1. Born with freedom
Greatness is often born with humility or privilege, and for C.J. Walker, she was born with the definition of humility. Born Sarah Breedlove in 1867, Walker was born to a sharecropper family and six siblings, her sister, Louvenia, and four brothers: Alexander, James, Solomon, and Owens Jr. in Delta, Louisiana.
Walker was raised after the Emancipation Proclamation, where freedmen were embracing their newfound roles in American society. One where former slaves can own or rent land and create a profit and live on what they reap and sow. That dream was very much real for Walker’s family. However, her simple childhood filled with innocent carelessness would soon reach its end.
2. Shaky foundation
Though former slaves were granted freedom, people of color, specifically African-Americans, were susceptible to violent acts by night riders and the notorious Knights of the White Camelia, a group associated to the Ku Klux Klan. When Walker was old enough to go to school, her education was cut short due to the dangerous threats surrounding the livelihood of black folks in the south.

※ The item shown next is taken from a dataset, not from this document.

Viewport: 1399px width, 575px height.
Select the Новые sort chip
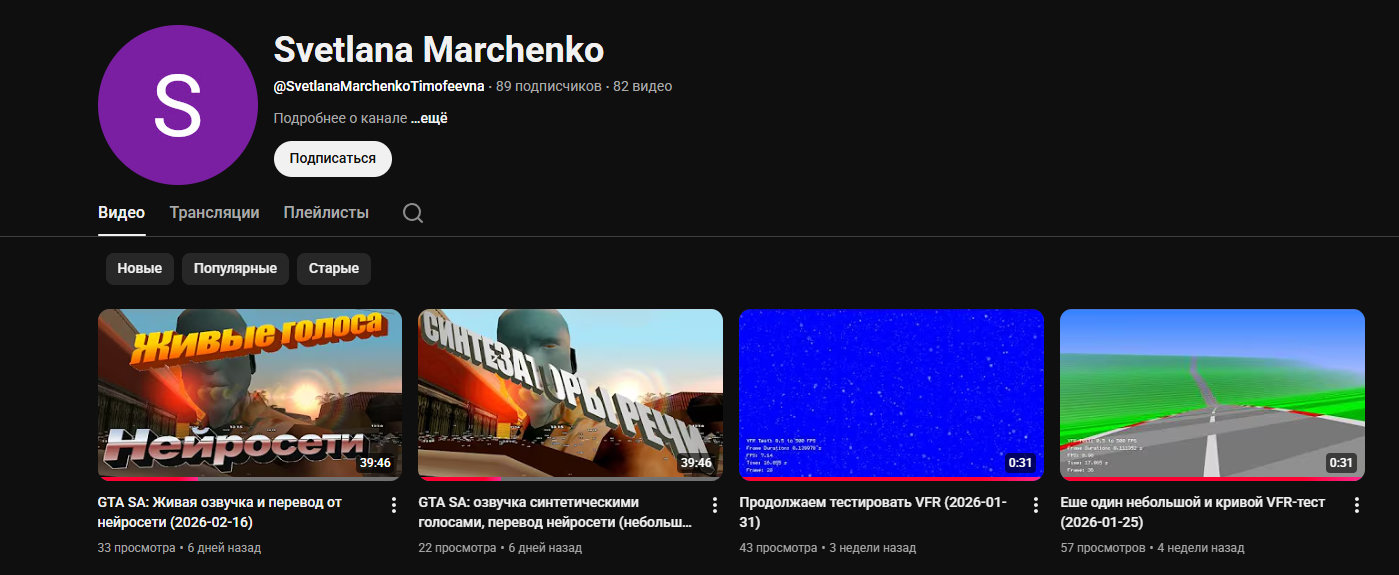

In her biography, On Her Own Ground: The Life and Time of Madam C. J. Walker, the accounts surrounding Walker’s education was brief, if not non-existent. “The hostility in schools for the Negro,” noted one traveler, “is…often very bitter and dangerous.” The biography notes that in some part of the state, “schools were torched, teachers harassed, even killed.”
3. Age of innocence lost
The Breedloves tried their best to shield their children from a life of strife and violence. However, what the Breedloves couldn’t prevent was their denial of an education. Due to lack of funds by Louisiana’s state legislature, the government refused to fund the education division.
Though she was too young to understand the impact of schooling, it didn’t deter her from being a hard worker. Without an education, Walker was left to help her family pick cotton, and perform other chores. Her reputation for her ambition and hard work would shape the woman she would become two decades later. However, Walker’s life would change drastically before she reached the age of ten.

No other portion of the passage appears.